YA novels are often about a girl yearning for a relationship with the guy of her dreams. In this story, they guy is her dad. Now Molly is on a quest to meet her father and hopefully enjoy a happy father-daughter relationship with him.

Lupica includes lots of behind-the-scenes details of the pro basketball world which ring true.

Sweet story !
Mike Lupica sure knows how to engage me with characters I really cared about.

I confess I have been somewhat reluctant to take up Charlie Higson's Young Bond books. I have such a fondness for my Alex Rider (by Anthony Horowitz, nicely read by Simon Prebble.)
As Alex is a "sort of" young James Bond-like character, I wondered if Higson's "James" would be distinct or a mere shadow of young Alex. I have not even bothered with the new incarnations of Bond as I prefer the original Fleming novels.

I was thrilled and happy to discover that SilverFin and Blood Fever were compelling and "didn't want to stop" listens for me. Nathaniel Parker (clicked on his website and shouted, "Oh, him! Inspector Lynley!) is an outstanding voice actor who shades each character with a distinct tone and cadence.

I enjoyed Siverfin but I loved Blood Fever. There is much here for the guys. Blood Fever teaches fishing techniques, explains the workings of the internal combustion engine and learning to drive a car.

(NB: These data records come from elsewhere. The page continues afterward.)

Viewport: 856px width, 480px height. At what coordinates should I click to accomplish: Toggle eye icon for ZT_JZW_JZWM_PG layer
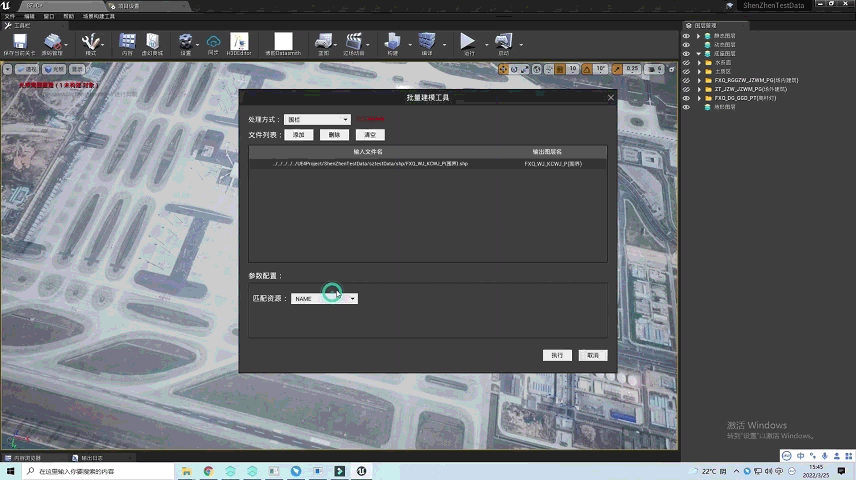click(x=686, y=89)
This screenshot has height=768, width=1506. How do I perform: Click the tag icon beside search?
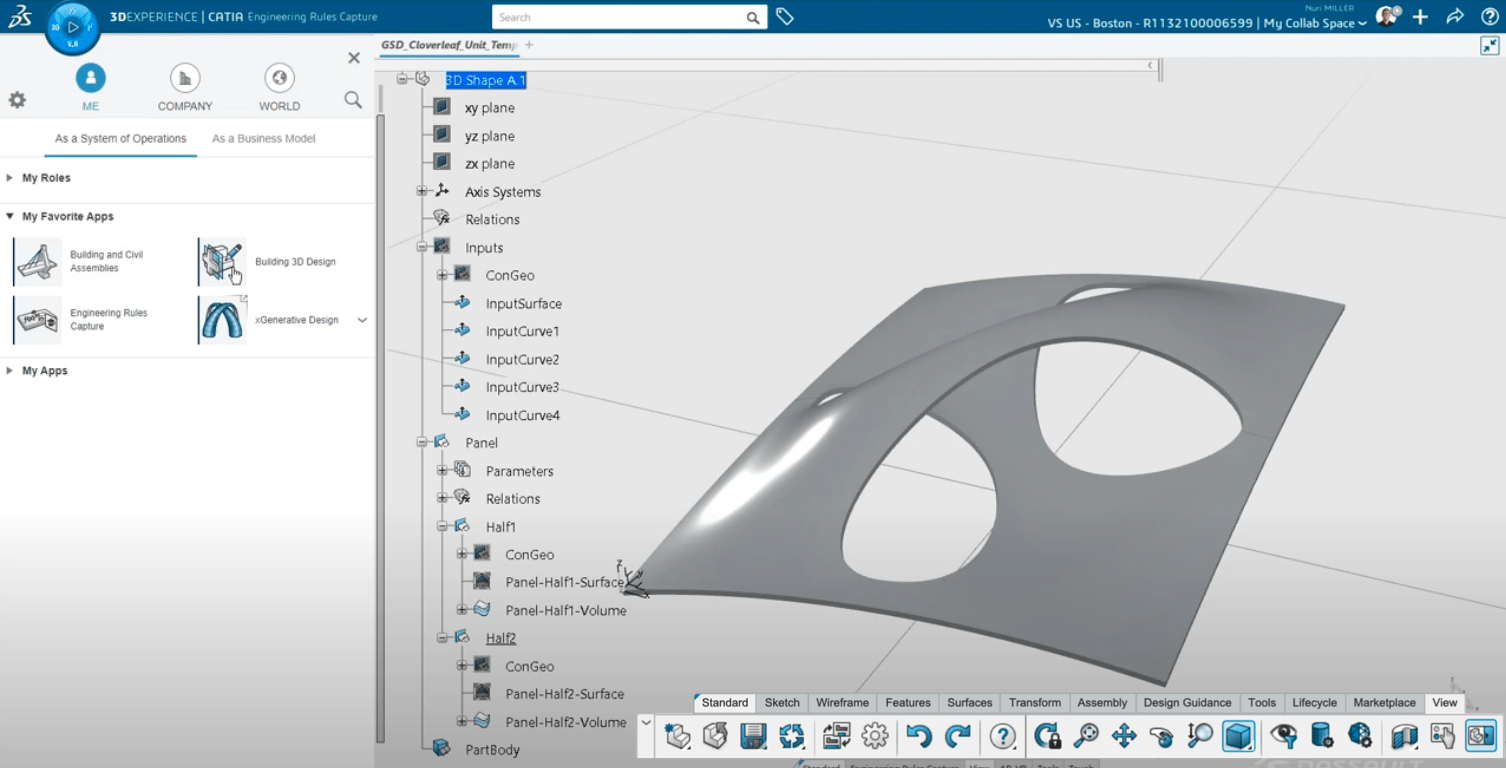(785, 17)
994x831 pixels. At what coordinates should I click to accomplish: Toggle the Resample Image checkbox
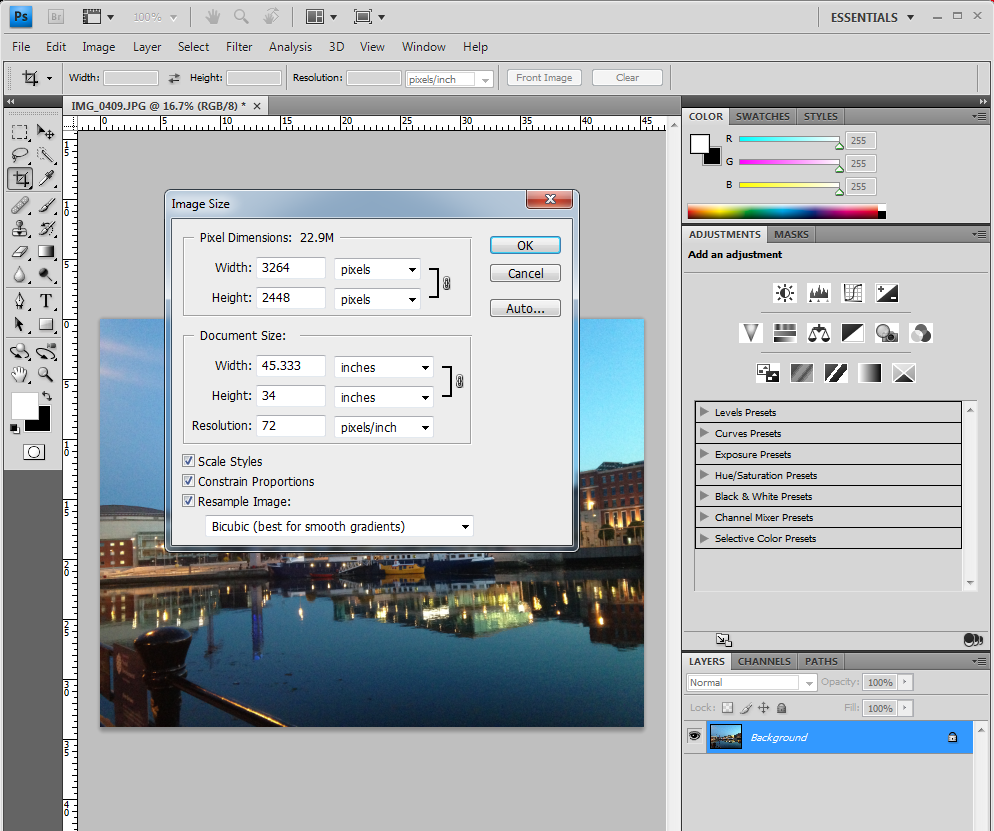coord(188,501)
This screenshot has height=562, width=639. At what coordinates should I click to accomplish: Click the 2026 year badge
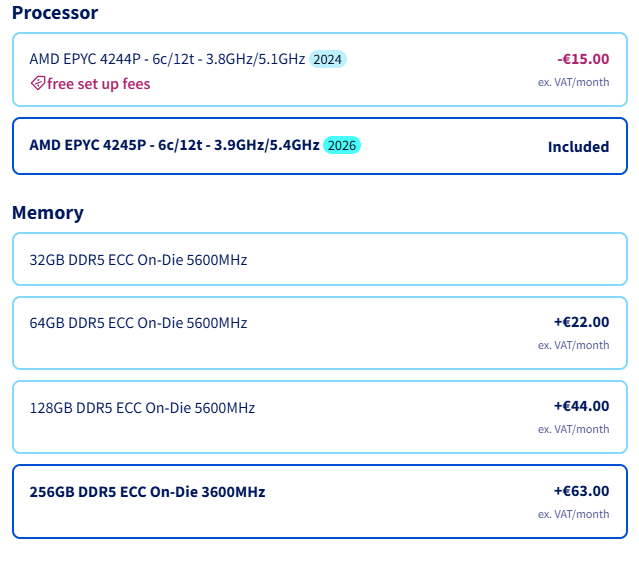[x=342, y=146]
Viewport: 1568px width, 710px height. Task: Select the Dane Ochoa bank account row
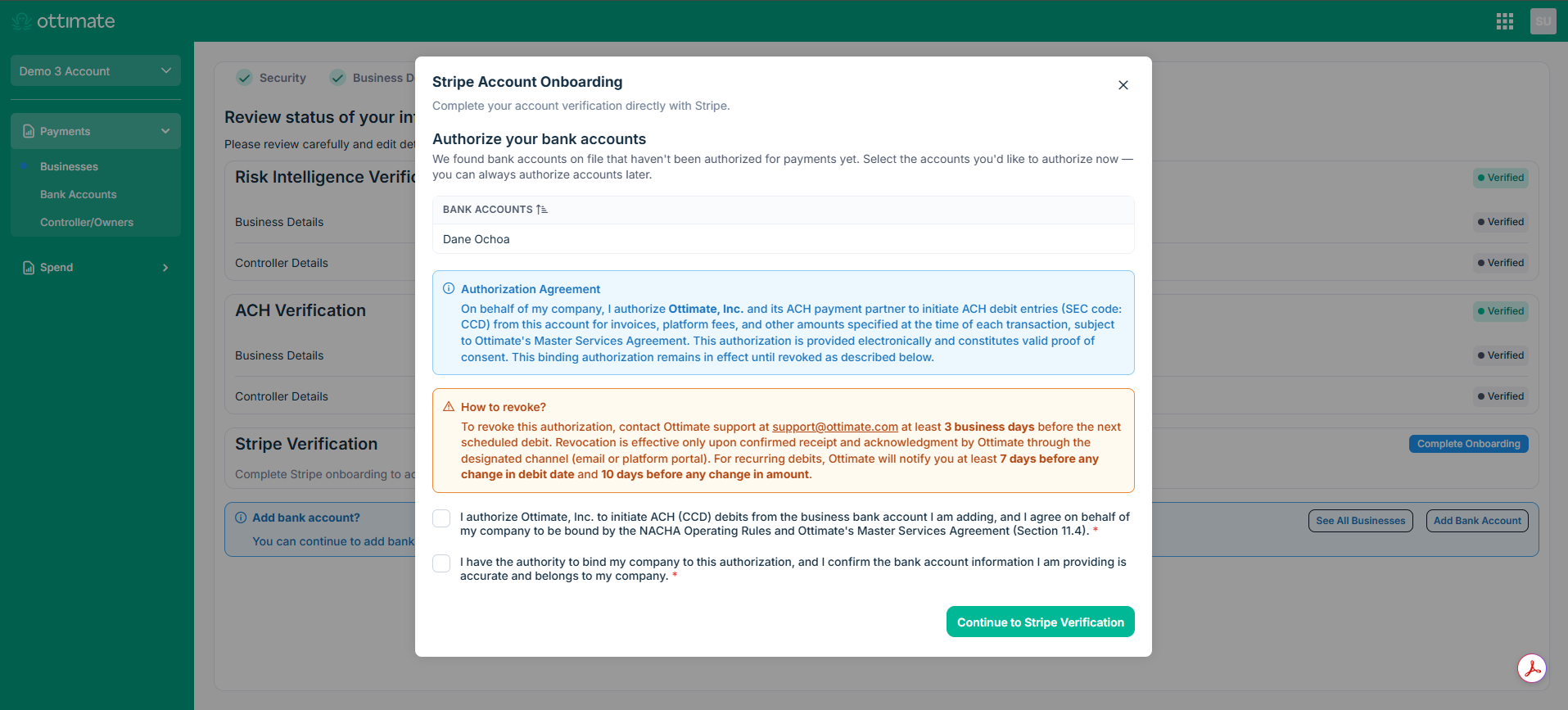[x=784, y=239]
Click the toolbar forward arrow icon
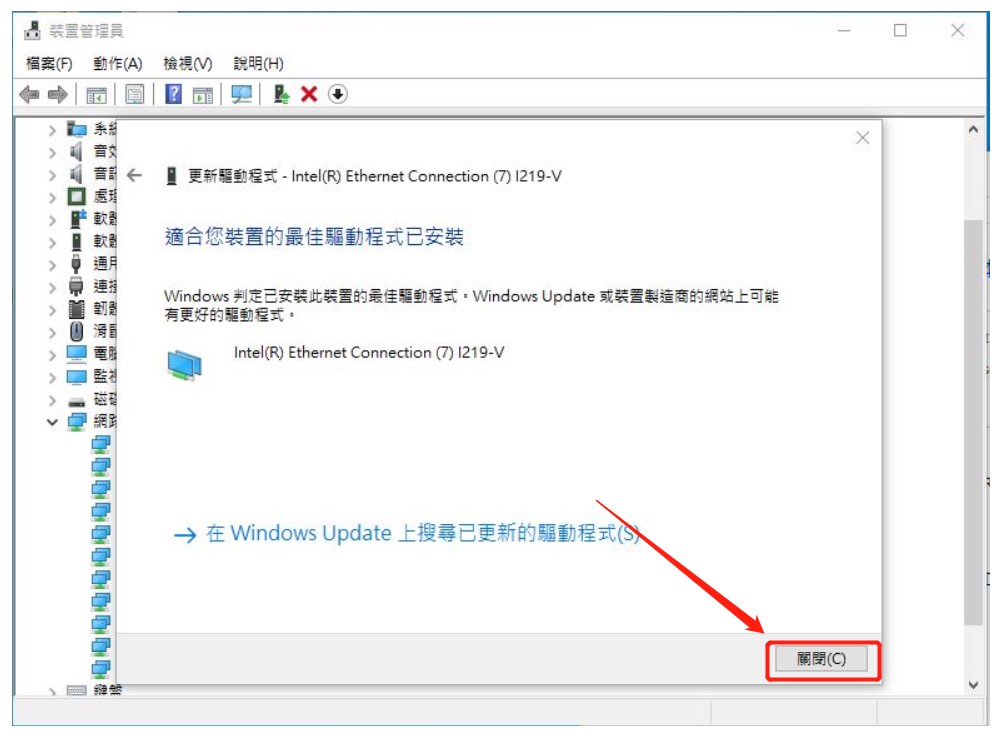Image resolution: width=997 pixels, height=739 pixels. pyautogui.click(x=58, y=95)
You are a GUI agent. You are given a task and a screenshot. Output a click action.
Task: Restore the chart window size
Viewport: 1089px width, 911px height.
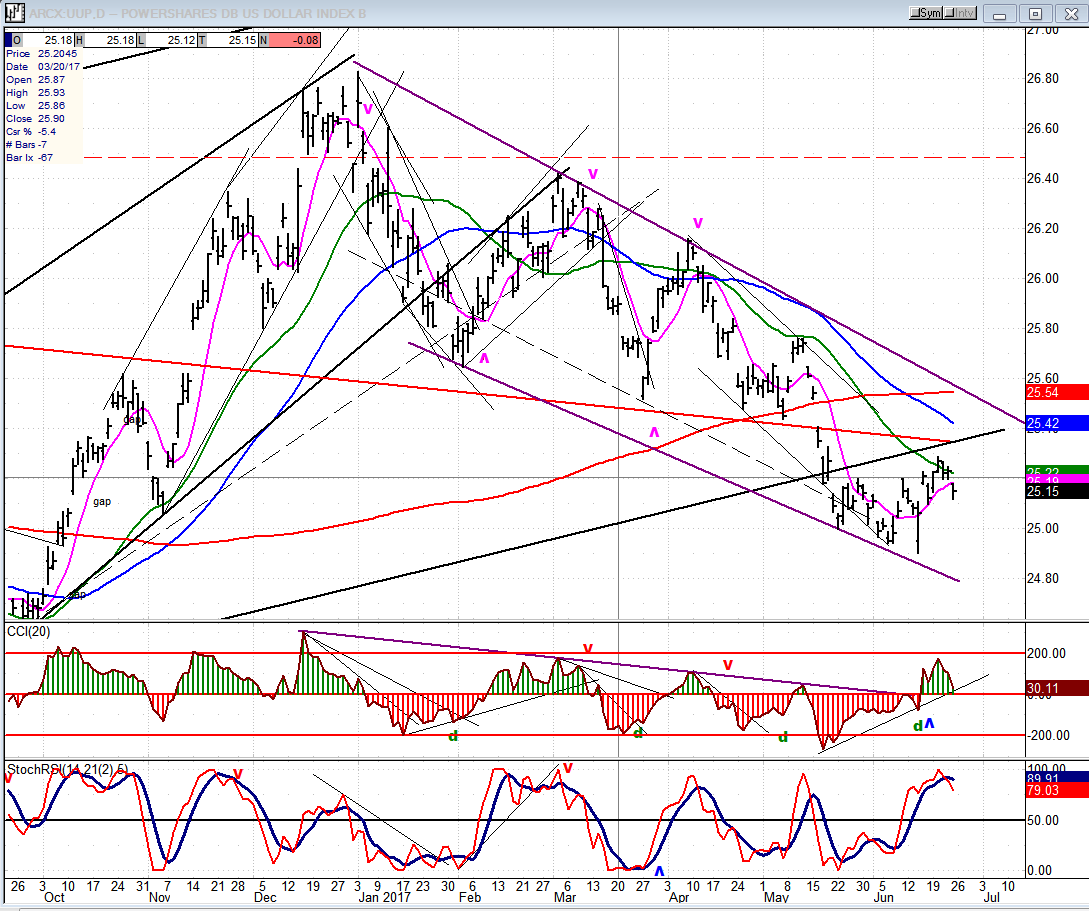(x=1036, y=13)
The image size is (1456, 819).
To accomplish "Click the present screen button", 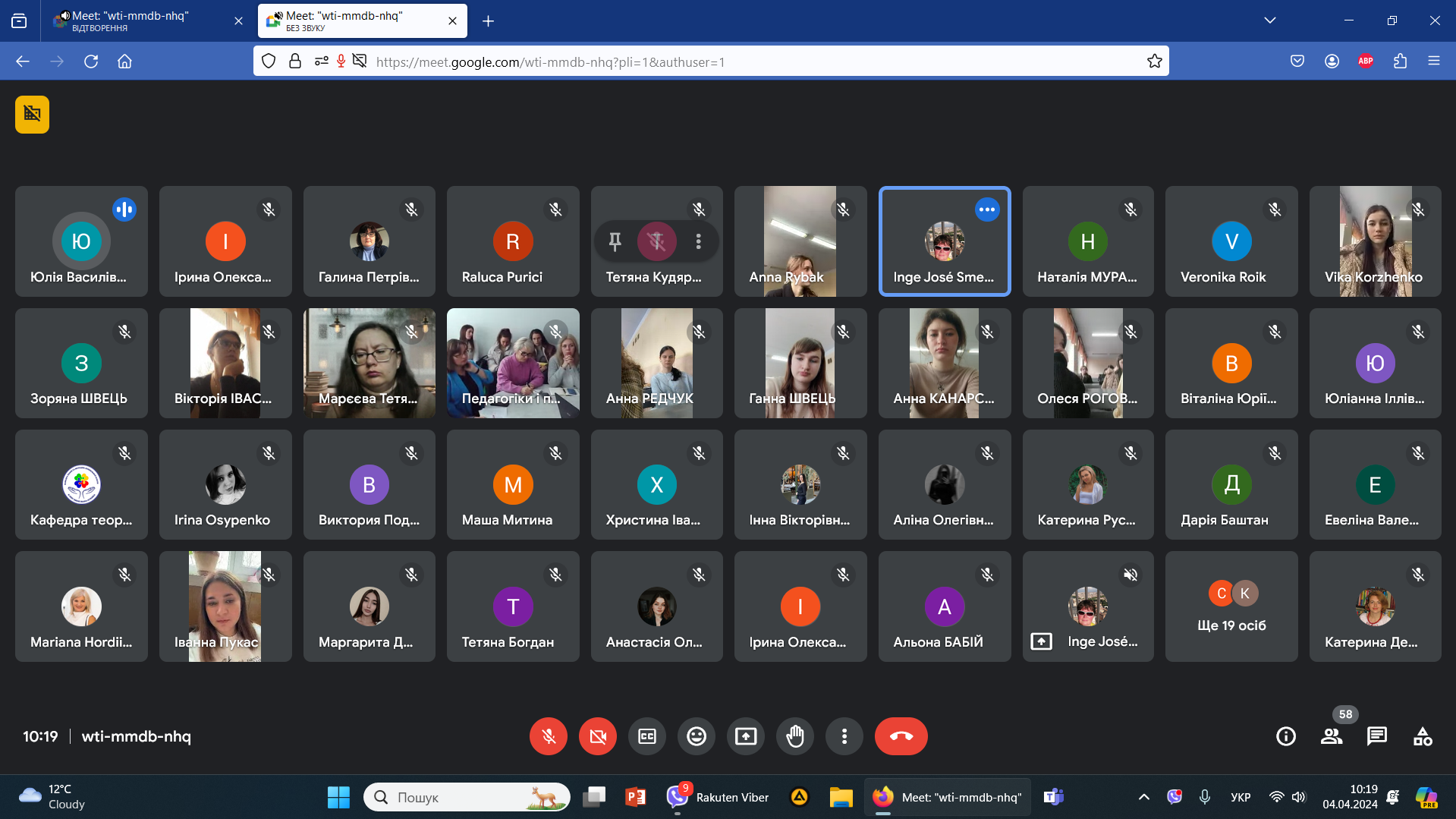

One nice aspect of the stories, for those who insist that a book has to teach a lesson (not me) is that the loutish bullies who make life miserable for James at Eton, are redeemed and end up as friends with him.

There are sly references to the future career of 007 which fans will "get." I have Higson's third book downloaded and ready for listening.

I guess it is time to go toss the entlings' rooms now. I'm ready.